第3温度センサ35で検出された温度が負荷系統99の要求する温度まで低下して第3制御弁32が開になった場合、第3往冷水CS3は、準合流管51a及び合流管51並びに準バイパス管53a及びバイパス管53を、両者の流動抵抗が等しくなる流量配分で流れて往冷水CSとして1次往ヘッダ61に流入する。1次往ヘッダ61に流入した往冷水CSは、2次冷水ポンプ64により負荷系統99に供給され、負荷機器99mにおいて冷熱負荷が処理されて温度が上昇して還冷水CRとなった後に、還集合部68を介して熱交換器83に(第1冷凍機101が運転していない場合)又は第1冷凍機101と熱交換器83とに導入され、再び冷却されて往冷水CSとして導出される。他方、第3温度センサ35で検出された温度が負荷系統99の要求する温度まで低下せずに第3制御弁32が閉の場合、第3抜出管33に流入した第3往冷水CS3は、準バイパス管53a及びバイパス管53を介して連通管55に流入し、負荷系統99を経由せずに還集合部68に導入され、負荷系統99から還ってきた還冷水CRに合流する。これにより、負荷系統99から還ってきた還冷水CRの温度が低下する。温度が低下した還冷水CRは、第1冷凍機101及び熱交換器83に流入する。このとき、第1冷凍機101に導入される還冷水CRは、フリークーリング運転をしていない場合に比べて低温となるので、第1冷凍機101で処理する熱量が少なくなり、第1冷凍機101の効率を向上させることができる。なお、熱源システム2では、フリークーリング運転が行われていないときは、熱源システム1(図1参照)と同様の運転が行われる。
以上で説明したように、熱源システム2では、外気湿球温度が第3還冷水CR3を冷却可能な程度に低下したときに少なくとも1台の冷凍機を停止させて負荷系統99の冷熱処理をすることができるので省エネルギーとなる。また、第3往冷水CS3が負荷系統99の要求する温度まで低下し、負荷系統99の冷熱負荷を処理するのに足りる流量となる場合は、冷凍機群100を停止することができるのでさらなる省エネルギーとなる。他方、第3往冷水CS3が負荷系統99の要求する温度まで低下しない場合であっても、冷凍機群100に導入される還冷水CRの予冷を行うことが可能となるため、フリークーリングを実施可能な時期が従来よりも拡大することとなり、より省エネルギーに資することとなる。
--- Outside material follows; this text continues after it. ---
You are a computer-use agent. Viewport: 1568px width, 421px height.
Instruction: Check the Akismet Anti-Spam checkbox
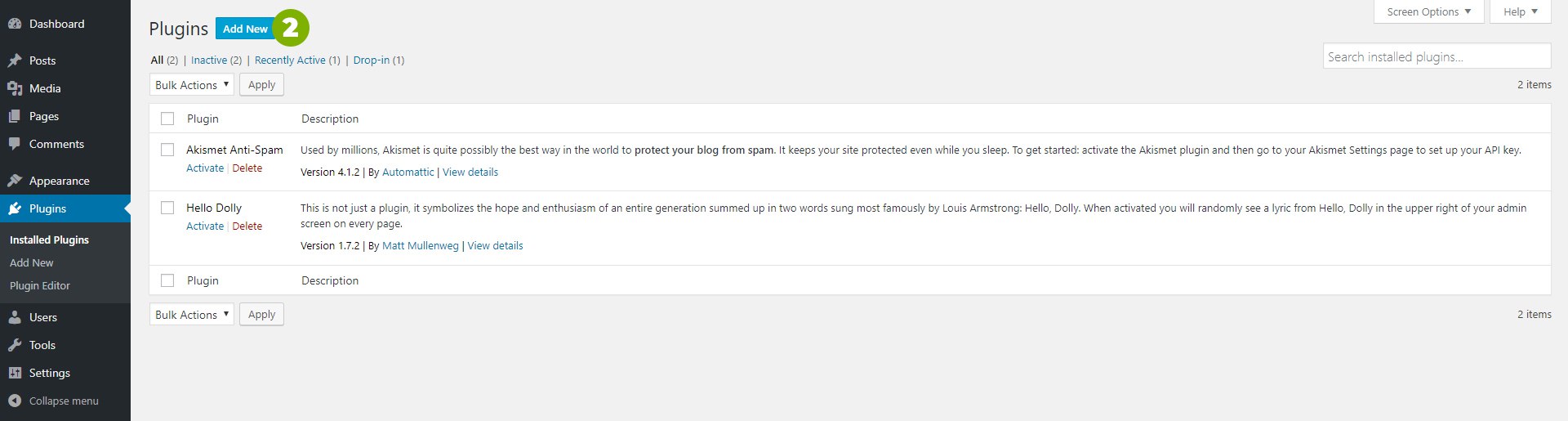click(167, 150)
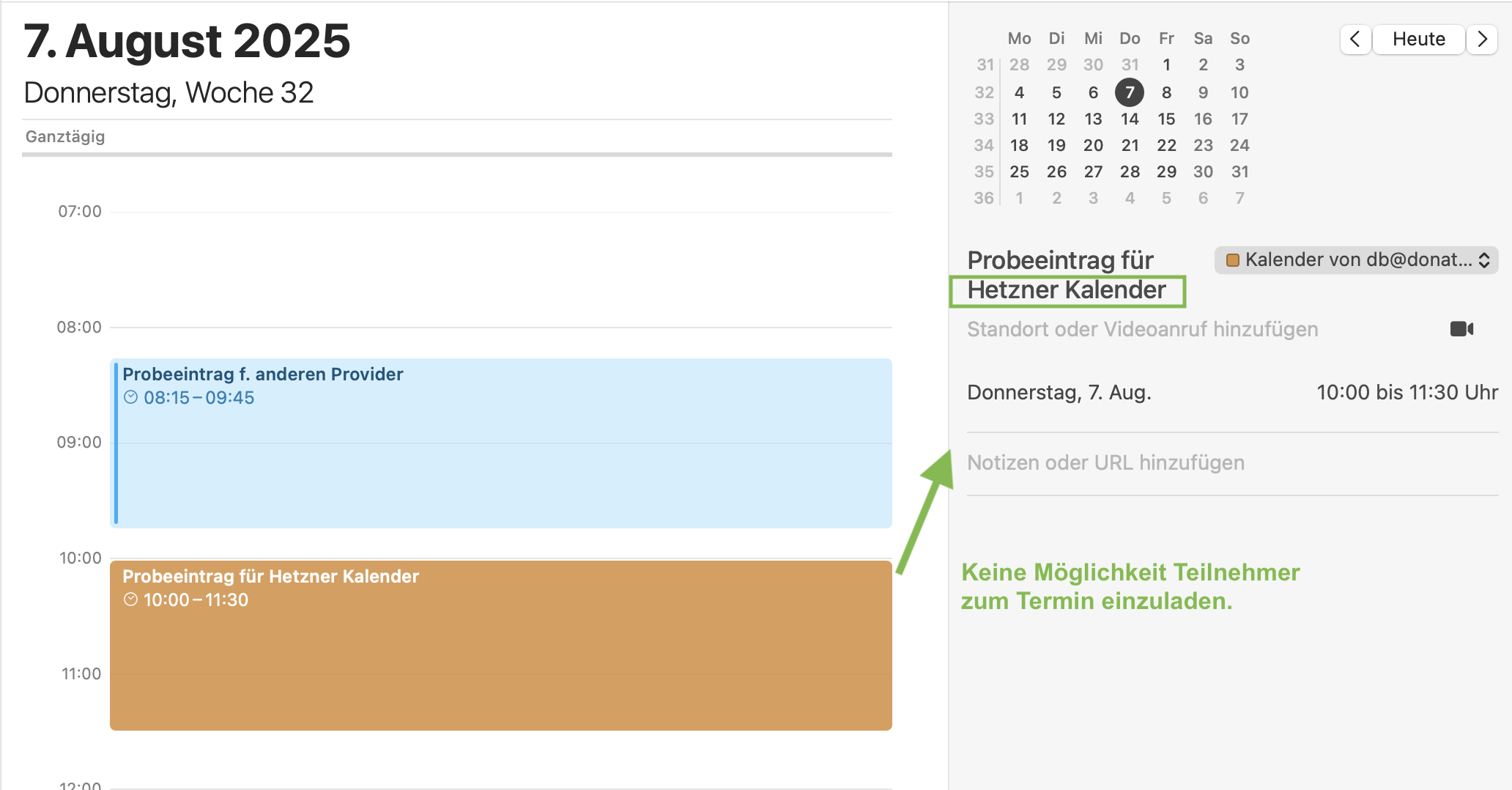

以上の熱源システム2の説明では、冷水Cが外気熱媒水CFを介して間接に外気と熱交換されることとしたが、熱交換器83を省略して第3還冷水CR3を直接冷却塔42に導入して外気と直接熱交換させ、第3還冷水CR3を温度が低い第3往冷水として第3冷水往管31に導出することとしてもよい。この場合は、冷水Cの配管経路内へのゴミやスケールの侵入防止及び水質管理の観点から、冷却塔42を密閉式とすることが好ましい。
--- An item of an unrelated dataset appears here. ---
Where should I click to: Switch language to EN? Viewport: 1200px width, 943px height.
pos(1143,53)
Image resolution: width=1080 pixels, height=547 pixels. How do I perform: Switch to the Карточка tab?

以上の説明では、説明を簡単にするために、冷凍機群100が第1冷凍機101及び第2冷凍機102の2台の冷凍機で構成されていることとして説明したが、3台以上の冷凍機が並列に配列されて冷凍機群100が構成されていてもよい。この場合、典型的には、並列に接続された冷凍機まわりのそれぞれに、開閉弁が設けられた冷水往管、逆止弁が設けられた抜出管、及び冷水ポンプが配設された冷水還管が設置されることとなる。そして、各抜出管を流れた往冷水CSがバイパス管53を介して連通管55に流入するような配管の接続関係が構築される。なお、冷凍機は複数に分割されていてもよい。これを換言すれば、冷凍機が直列に配置されている場合は、直列に配置された冷凍機全体を、冷凍機群100における1台の冷凍機と考えることとなる。
以上の説明では、第1往冷水CS1と第2往冷水CS2と(熱源システム2の場合は第3往冷水CS3も)が合流して合流管51を介して1次往ヘッダ61に流入することとしたが、合流させずに個別に1次往ヘッダ61に流入するように構成されていてもよい。冷凍機群100が3台以上の並列に配列された冷凍機を有する場合は、各冷凍機から導出された往冷水CSのそれぞれを別個に又はいくつかのグループごとに、1次往ヘッダ61に流入することとしてもよい。別個に流入させることとすると、配管抵抗が変わらない構成とすることができる。しかしながら、各往冷水CSを合流させて流す合流管51とすると、合流管51の口径を、冷凍機群100を構成する各冷凍機の冷水Cの定格流量を合計した流量(合計流量)からバイパス管53を流れる冷水Cの設計流量を差し引いた流量に応じて決定された口径とすることができ、配管重量を小さくすることができる。
以上の説明において、各制御弁12、22、32の開閉制御は、典型的には各温度センサ15、25、35で検出された値に基づいて行われるが、冷凍機特性をあらかじめ把握して、起動から冷水Cが負荷系統99側で要求される温度になるまでの時間に基づいて制御することとしてもよい。